Housing market remains anemic
With the new school session in full swing and Labor Day also in our rear view mirror, Manatee County students and residents are starting to clear the sand out of their brains and get back down to the business of business. But the real estate market hasn’t quite shaken the Gulf beach sand out of its brain and the hope of double digit appreciation rates may also be in the rear view mirror.
The economy of the country is flat; it’s a little better than last year and the unemployment rate is coming down somewhat. However, the average American still isn’t comfortable with their flat incomes and poor job choices which keep them from making big ticket purchases like new homes. It doesn’t take Wharton School of Business alumni to figure out that instead of moving up, we’re moving horizontal, which is having an effect on the national real estate market.
The second quarter appreciation comparisons show a weak 4.4 percent appreciation rate compared to last year nationally. The top of the 25 metro areas analyzed by the National Association of Realtors was the Atlanta region appreciating 16 percent over last year and the bottom was the Baltimore region with a negative 2.7 percent appreciation. In fact the end of the second quarter resulted in the slowest annual pace since 2012, with only 19 areas reporting double digit year-over-year price increases.
In Florida, Orlando was 13 percent; Miami-Fort Lauderdale 7.6 percent and Tampa-St. Petersburg-Clearwater 1.3 percent. The better news is that the Manatee-Sarasota region rose 7.5 percent for the second quarter over last year. In addition, the statewide appreciation rate was 5.3 percent leaving both Manatee-Sarasota and Florida overall with a substantially better appreciation rate than the national average.
Economists have concluded that the slow rate of housing appreciation is a combination of consumers who are more cautious as well as an increase in available inventory. Even investors have pulled back with the foreclosure market topping out and housing prices going up last year.
Florida and Manatee County may be in a better position than some regions around the country and better than the country on average. But don’t forget that Florida is basically a transient state and most residents came from somewhere else. Market activity all over the country has a substantial effect on future residents of Florida.
Naturally when appreciation slows down it’s a great time for buyers to swoop in especially in view of the fact that interest rates could go up next year. There are some great buying opportunities available all over the country for buyers and plenty in Florida.
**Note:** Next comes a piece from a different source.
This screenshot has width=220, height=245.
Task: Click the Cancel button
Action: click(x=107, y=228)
As previously mentioned, home financing restrictions are starting to lift slightly so if you’re thinking about taking the leap and you qualify for home financing it’s a good time.
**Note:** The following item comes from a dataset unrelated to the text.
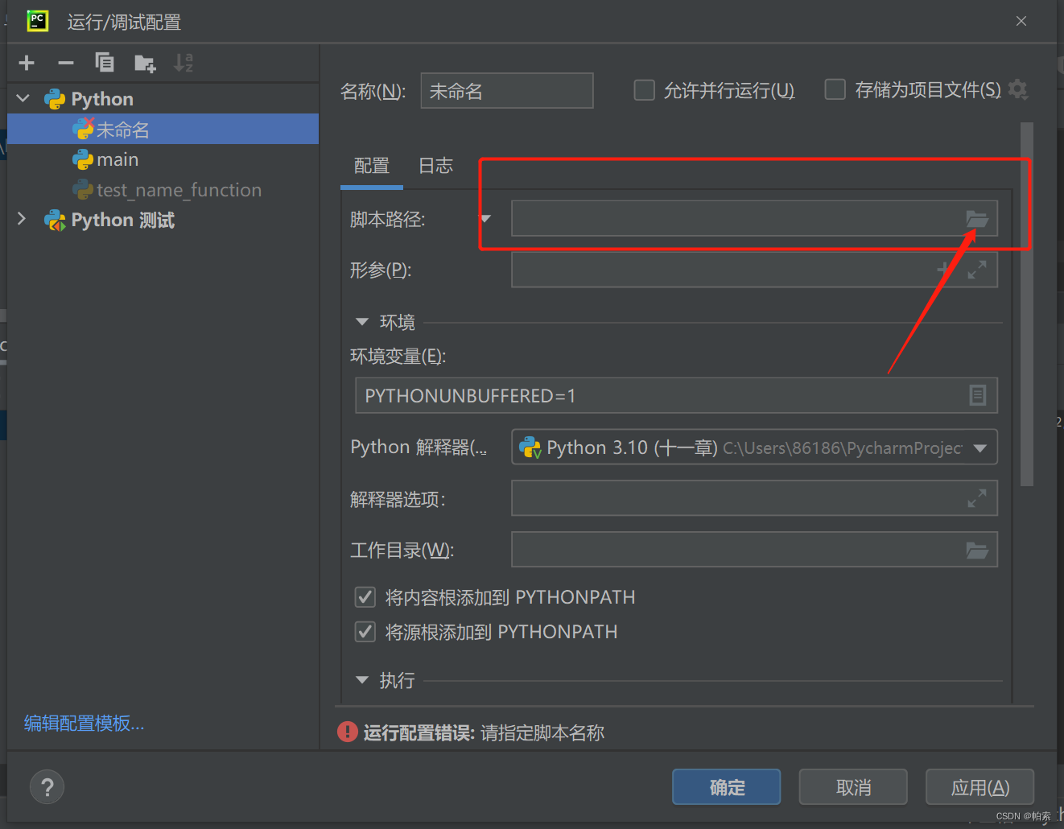Collapse the 环境 section
This screenshot has height=829, width=1064.
(361, 321)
In spite of great press recently about how fabulous the Manatee-Sarasota region is to live in, overall our appreciation rate is still a little anemic compared to what we anticipated. That’s not to say there aren’t pockets that are robust; Longboat Key, parts of Anna Maria Island and certainly Sarasota’s waterfront are all appreciating at a quick pace. But when you average in other parts of the two counties it looks like we’ve “settled” rather than “excelled” and settling is something no one “appreciates.”